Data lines
■ ■ ■

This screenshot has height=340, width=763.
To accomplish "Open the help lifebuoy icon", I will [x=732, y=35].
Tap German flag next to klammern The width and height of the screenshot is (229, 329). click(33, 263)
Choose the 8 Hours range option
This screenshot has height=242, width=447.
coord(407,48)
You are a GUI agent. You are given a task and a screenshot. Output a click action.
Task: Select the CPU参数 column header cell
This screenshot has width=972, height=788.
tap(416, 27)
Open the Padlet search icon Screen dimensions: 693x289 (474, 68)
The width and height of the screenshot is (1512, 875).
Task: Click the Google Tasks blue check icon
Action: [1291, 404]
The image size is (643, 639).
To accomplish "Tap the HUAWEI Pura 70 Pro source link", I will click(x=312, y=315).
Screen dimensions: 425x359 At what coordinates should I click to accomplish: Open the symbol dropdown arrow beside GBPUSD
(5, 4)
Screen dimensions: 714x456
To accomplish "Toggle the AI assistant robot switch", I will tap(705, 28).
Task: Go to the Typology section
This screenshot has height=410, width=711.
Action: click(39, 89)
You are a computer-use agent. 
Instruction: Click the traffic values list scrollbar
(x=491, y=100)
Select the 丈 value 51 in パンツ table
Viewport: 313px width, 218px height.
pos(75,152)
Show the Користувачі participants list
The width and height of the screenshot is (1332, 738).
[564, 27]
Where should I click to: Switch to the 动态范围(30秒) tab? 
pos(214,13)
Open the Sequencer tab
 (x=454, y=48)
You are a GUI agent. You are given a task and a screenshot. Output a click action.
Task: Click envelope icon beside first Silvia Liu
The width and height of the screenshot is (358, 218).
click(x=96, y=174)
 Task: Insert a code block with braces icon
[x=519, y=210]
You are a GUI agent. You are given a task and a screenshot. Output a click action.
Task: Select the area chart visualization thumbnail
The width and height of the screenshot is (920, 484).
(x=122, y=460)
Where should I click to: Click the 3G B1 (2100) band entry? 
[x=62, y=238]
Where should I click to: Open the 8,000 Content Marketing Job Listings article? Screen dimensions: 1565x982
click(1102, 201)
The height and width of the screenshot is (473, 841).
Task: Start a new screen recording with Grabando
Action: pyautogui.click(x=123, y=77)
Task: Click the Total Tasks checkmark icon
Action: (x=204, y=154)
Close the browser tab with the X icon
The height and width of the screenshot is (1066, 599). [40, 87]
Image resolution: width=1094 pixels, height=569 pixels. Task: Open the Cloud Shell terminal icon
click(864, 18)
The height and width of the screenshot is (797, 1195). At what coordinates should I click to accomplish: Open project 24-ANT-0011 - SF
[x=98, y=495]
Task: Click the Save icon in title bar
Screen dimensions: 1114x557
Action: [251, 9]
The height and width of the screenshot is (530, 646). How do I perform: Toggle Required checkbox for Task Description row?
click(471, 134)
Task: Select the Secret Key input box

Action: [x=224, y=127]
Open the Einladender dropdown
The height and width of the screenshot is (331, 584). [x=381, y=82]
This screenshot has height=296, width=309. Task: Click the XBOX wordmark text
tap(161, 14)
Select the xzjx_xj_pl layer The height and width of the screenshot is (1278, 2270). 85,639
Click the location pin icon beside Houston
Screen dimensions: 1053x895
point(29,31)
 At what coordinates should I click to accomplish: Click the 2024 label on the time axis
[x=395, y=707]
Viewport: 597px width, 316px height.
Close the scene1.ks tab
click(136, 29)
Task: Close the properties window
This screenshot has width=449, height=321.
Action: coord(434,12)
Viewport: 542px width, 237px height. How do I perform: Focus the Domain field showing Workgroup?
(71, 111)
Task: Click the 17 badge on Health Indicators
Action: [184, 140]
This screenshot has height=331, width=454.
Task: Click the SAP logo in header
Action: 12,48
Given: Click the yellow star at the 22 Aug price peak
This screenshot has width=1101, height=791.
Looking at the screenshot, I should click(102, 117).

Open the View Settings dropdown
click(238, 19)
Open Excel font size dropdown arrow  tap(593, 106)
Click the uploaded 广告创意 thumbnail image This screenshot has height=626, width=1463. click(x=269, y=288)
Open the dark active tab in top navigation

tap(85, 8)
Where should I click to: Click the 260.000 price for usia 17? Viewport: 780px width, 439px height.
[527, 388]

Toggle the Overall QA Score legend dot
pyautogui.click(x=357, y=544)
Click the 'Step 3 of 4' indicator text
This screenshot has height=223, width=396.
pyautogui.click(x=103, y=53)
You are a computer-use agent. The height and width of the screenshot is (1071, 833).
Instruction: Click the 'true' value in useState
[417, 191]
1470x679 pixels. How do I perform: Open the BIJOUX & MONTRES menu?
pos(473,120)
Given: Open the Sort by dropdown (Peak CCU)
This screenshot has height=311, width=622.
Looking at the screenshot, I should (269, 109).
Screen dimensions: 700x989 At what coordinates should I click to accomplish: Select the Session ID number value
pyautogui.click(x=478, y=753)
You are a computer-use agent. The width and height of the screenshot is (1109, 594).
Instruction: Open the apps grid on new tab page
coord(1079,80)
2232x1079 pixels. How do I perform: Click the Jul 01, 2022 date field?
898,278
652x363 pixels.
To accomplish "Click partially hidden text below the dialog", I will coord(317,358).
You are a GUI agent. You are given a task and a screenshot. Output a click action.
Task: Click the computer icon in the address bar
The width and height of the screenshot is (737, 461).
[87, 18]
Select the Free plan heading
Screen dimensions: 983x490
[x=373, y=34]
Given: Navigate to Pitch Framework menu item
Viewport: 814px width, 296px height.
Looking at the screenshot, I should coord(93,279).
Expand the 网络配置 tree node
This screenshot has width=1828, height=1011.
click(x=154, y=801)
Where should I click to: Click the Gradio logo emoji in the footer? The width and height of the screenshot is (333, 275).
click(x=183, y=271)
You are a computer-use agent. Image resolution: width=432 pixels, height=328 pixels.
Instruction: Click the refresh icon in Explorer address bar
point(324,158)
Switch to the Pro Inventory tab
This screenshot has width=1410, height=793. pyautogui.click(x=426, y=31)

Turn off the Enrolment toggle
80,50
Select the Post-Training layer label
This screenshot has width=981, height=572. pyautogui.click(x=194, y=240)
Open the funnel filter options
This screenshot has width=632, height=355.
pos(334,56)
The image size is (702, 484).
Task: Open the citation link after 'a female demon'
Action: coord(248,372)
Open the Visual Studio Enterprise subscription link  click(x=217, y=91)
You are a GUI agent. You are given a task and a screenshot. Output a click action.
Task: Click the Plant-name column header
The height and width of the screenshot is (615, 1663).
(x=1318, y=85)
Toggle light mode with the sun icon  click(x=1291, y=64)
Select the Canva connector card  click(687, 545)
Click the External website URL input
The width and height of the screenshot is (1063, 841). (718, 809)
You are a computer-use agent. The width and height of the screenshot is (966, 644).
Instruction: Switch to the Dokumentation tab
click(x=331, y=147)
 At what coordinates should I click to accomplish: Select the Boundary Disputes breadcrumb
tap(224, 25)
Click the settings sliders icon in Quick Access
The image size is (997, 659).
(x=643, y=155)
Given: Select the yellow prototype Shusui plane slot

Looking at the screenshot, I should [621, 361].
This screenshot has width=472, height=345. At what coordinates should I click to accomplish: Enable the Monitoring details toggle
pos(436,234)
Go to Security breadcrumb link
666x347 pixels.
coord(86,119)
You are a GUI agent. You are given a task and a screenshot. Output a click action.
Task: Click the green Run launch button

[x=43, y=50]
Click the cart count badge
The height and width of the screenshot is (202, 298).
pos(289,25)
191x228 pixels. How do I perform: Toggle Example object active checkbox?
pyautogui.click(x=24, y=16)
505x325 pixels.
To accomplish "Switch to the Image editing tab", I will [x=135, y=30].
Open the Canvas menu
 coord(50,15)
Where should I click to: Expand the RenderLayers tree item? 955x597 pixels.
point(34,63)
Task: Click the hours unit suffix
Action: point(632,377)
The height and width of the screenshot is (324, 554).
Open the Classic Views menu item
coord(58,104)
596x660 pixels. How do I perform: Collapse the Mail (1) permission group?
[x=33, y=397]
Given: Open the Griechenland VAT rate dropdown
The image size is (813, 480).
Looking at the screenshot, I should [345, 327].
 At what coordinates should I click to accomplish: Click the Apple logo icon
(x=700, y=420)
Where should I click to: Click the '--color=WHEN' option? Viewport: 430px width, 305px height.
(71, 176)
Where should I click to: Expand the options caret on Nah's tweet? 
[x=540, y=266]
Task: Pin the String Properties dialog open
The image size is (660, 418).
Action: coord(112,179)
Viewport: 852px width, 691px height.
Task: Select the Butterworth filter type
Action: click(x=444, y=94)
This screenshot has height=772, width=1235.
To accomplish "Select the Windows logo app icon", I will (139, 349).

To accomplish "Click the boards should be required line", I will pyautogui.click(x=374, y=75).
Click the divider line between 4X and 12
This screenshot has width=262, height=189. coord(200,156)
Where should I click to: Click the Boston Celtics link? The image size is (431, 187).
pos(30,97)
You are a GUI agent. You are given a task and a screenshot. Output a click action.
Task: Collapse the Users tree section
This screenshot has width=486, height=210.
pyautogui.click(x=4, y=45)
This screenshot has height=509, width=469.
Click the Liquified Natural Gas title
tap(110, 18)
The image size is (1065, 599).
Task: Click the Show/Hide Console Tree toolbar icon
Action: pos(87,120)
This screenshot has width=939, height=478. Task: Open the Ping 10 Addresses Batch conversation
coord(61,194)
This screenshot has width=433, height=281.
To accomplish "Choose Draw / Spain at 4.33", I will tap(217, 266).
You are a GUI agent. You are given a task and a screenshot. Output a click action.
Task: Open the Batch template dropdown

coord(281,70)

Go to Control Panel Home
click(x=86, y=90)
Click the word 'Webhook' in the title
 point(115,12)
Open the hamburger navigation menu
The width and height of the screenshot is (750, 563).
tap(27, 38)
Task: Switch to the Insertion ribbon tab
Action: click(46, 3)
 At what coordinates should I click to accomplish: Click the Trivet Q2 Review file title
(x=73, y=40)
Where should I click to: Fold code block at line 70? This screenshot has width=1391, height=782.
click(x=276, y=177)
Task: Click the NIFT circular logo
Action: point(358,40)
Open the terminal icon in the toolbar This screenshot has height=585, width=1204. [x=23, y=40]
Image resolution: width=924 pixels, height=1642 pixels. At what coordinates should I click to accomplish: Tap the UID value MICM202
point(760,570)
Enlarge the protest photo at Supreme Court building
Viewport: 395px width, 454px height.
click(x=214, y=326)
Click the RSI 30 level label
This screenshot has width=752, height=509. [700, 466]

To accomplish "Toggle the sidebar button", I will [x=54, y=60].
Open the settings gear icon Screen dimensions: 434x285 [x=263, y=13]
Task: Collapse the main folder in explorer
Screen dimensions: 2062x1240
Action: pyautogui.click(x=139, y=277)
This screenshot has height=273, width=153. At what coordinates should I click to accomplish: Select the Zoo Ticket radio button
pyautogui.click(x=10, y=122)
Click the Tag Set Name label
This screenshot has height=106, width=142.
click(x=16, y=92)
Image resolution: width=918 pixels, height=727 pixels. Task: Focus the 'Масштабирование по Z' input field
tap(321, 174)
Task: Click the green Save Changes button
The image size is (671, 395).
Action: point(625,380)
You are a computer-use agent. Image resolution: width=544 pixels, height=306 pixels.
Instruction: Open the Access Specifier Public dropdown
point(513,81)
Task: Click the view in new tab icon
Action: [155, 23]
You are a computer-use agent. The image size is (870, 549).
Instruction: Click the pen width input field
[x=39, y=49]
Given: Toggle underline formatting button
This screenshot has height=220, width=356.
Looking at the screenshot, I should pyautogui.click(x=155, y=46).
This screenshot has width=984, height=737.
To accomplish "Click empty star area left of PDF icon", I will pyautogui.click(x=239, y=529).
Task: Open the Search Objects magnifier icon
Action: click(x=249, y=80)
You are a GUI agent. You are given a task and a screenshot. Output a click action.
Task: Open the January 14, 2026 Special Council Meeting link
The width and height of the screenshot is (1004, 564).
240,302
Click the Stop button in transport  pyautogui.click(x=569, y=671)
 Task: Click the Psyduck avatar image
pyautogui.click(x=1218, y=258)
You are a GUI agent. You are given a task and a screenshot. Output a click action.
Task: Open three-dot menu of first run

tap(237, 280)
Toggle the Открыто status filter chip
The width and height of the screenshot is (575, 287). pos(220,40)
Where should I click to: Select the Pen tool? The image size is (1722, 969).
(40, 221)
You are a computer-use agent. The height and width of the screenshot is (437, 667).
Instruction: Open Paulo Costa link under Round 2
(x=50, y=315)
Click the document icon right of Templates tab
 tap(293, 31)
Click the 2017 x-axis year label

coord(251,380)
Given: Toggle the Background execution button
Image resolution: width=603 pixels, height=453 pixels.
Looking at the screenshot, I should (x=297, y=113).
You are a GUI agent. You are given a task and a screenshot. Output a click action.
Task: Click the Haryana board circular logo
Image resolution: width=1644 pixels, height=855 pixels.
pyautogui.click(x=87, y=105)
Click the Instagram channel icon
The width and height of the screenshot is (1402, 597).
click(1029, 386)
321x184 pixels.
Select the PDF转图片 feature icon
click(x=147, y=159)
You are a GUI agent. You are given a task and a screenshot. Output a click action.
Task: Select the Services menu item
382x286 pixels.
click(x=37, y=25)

■ ■ ■

- DIRECTION
Display each line of the data that contains the string "green", treating uppercase and lowercase letters as distinct.

- RESPONSE BELOW
Task: Click the green Run launch button
Task: Click the green Save Changes button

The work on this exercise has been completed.